• YOUR TASK: Write out the opening lines of the data word for word, up to and including the line with "[Play Video] (60, 1150)", and leave every picture and every later line out.
#### INPUT
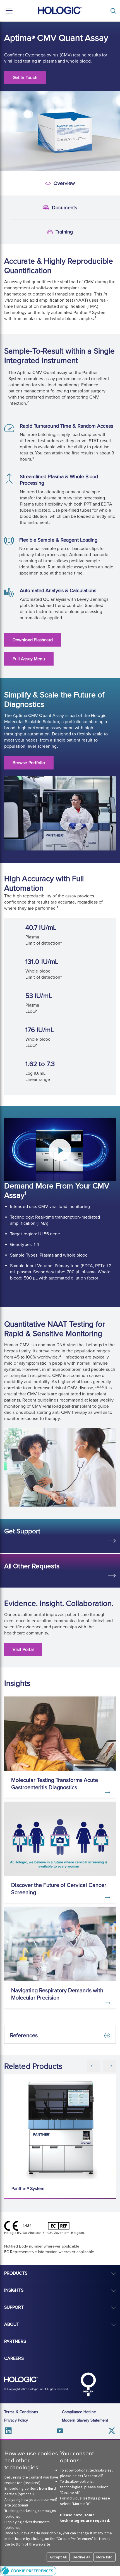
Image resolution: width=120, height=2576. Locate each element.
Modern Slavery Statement (85, 2420)
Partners (15, 2341)
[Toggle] (114, 11)
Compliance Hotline (79, 2412)
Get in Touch (25, 77)
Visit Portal (23, 1649)
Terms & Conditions (21, 2412)
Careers (14, 2358)
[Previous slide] (93, 2066)
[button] (60, 2571)
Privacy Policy (16, 2420)
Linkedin (8, 2431)
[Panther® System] (61, 2127)
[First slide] (109, 2066)
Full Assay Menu (29, 659)
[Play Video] (60, 1150)
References (24, 2035)
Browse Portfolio (29, 763)
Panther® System (28, 2188)
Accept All (58, 2557)
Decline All (81, 2557)
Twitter (112, 2431)
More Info (104, 2557)
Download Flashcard (33, 640)
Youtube (60, 2431)
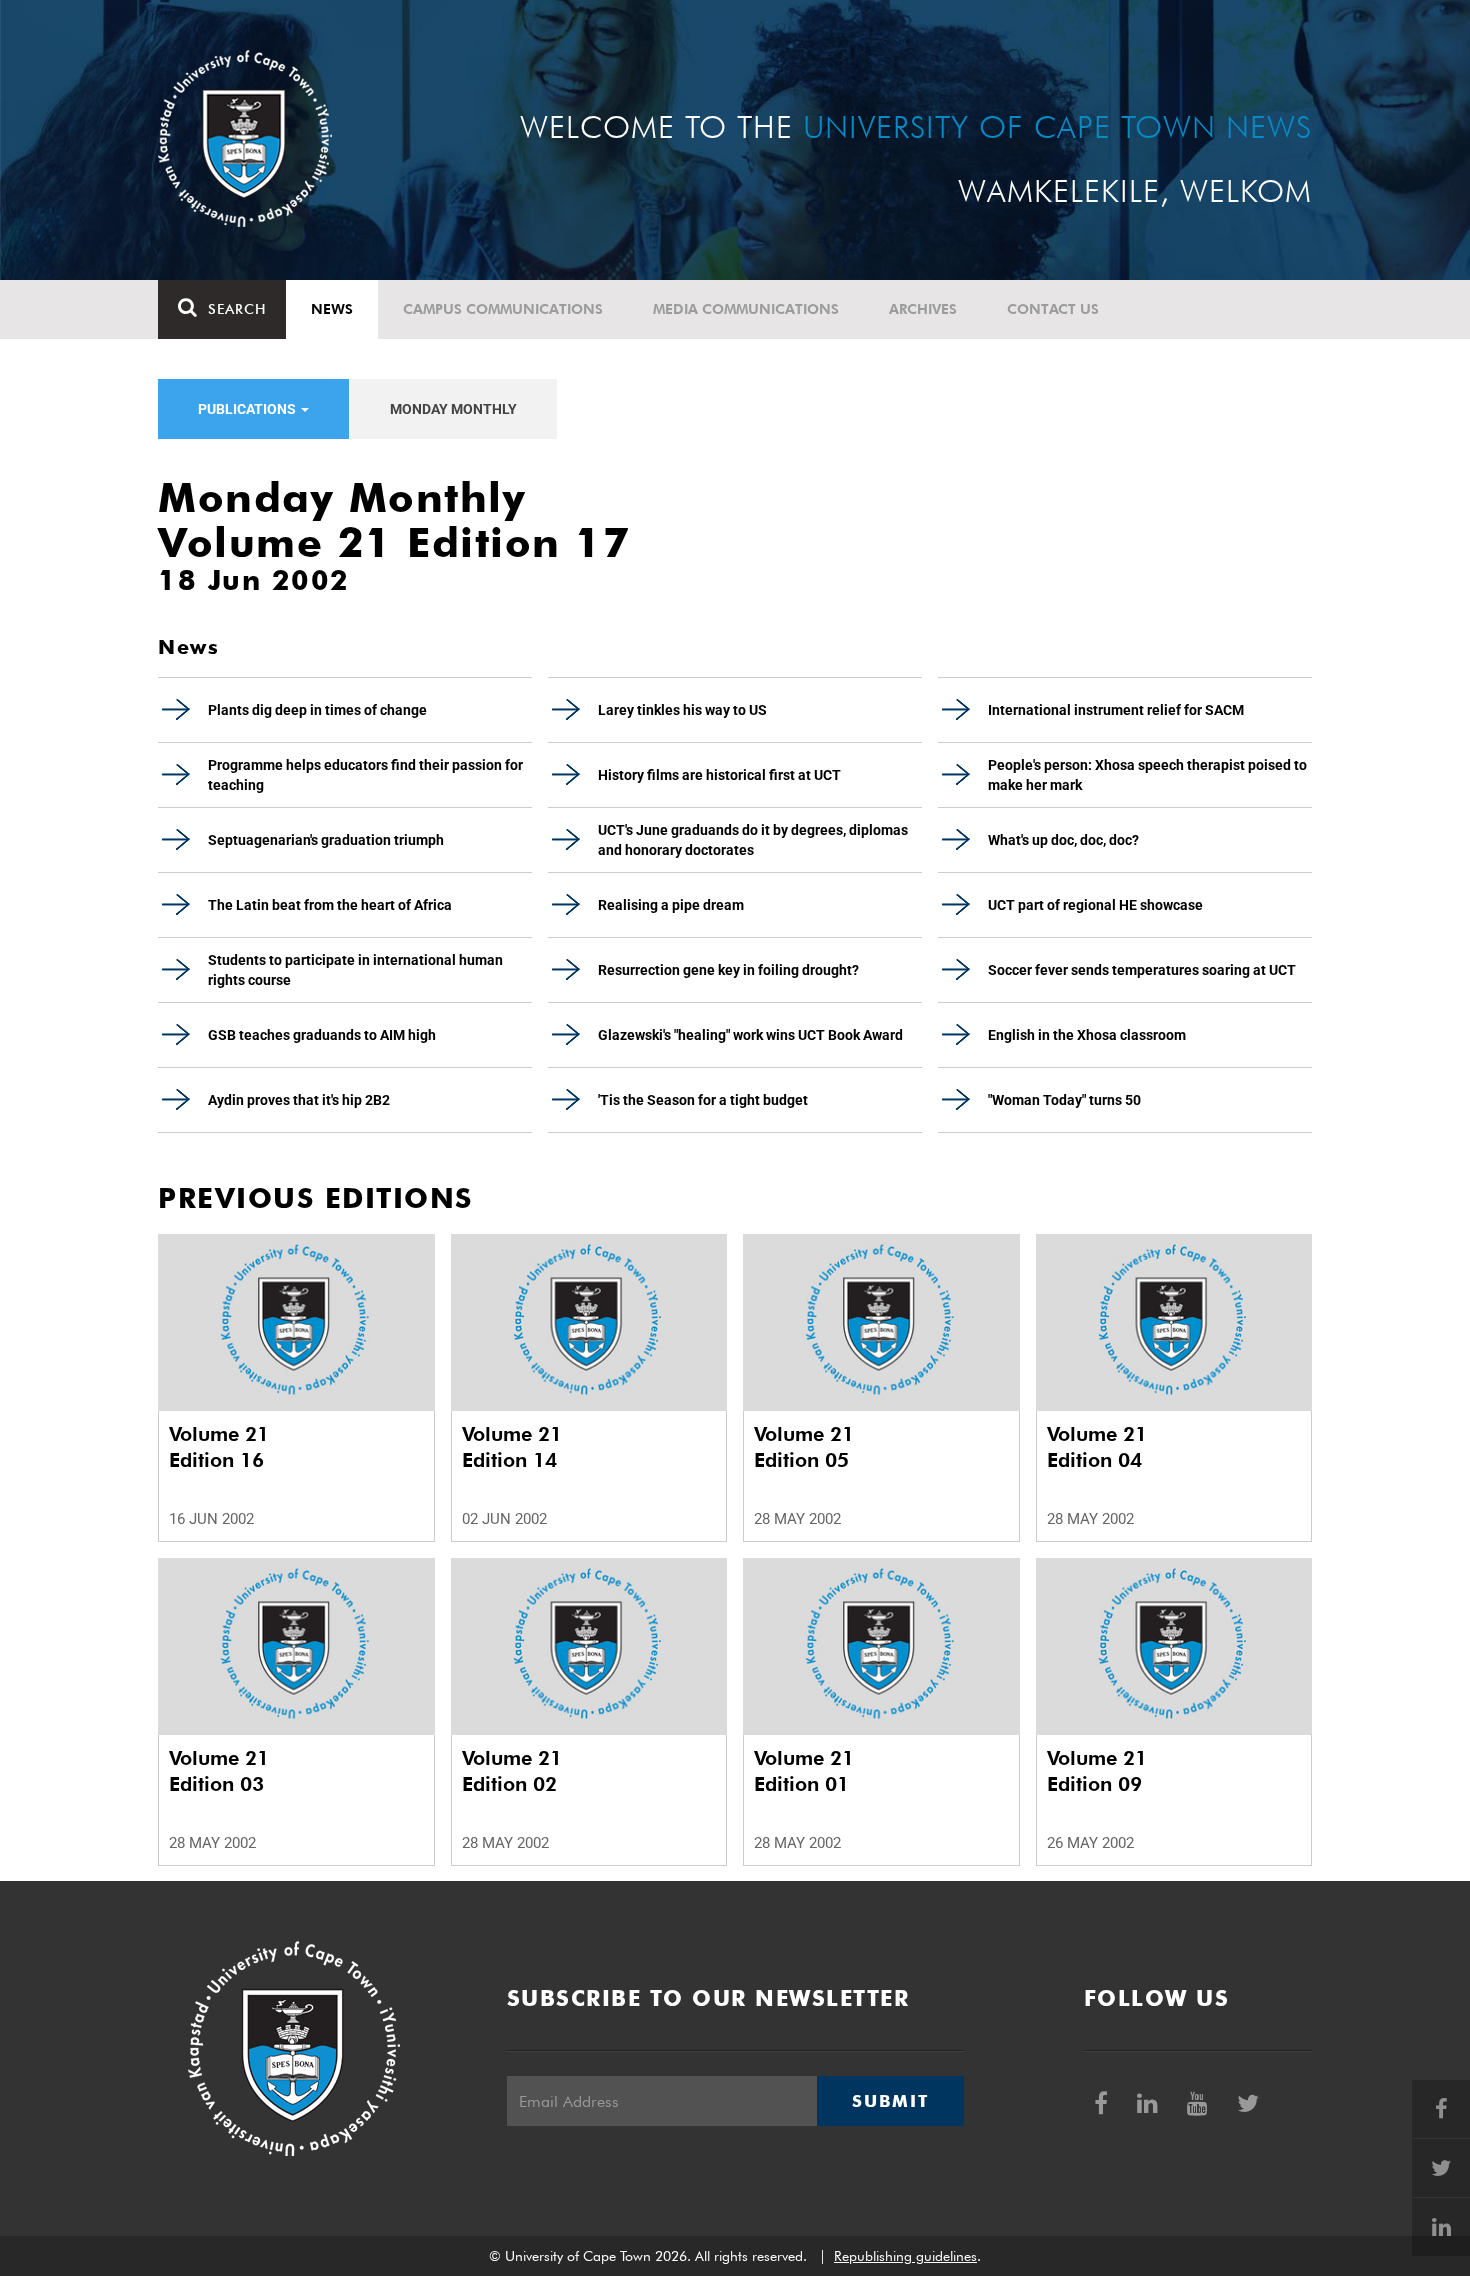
########
• RESULT OF THE EXERCISE:
Image resolution: width=120, height=2576. Locate each element.
Modern Slavery Statement (85, 2420)
Partners (15, 2341)
[Toggle] (114, 11)
Compliance Hotline (79, 2412)
Get in Touch (25, 77)
Visit Portal (23, 1649)
Terms & Conditions (21, 2412)
Careers (14, 2358)
[Previous slide] (93, 2066)
[button] (60, 2571)
Privacy Policy (16, 2420)
Linkedin (8, 2431)
[Panther® System] (61, 2127)
[First slide] (109, 2066)
Full Assay Menu (29, 659)
[Play Video] (60, 1150)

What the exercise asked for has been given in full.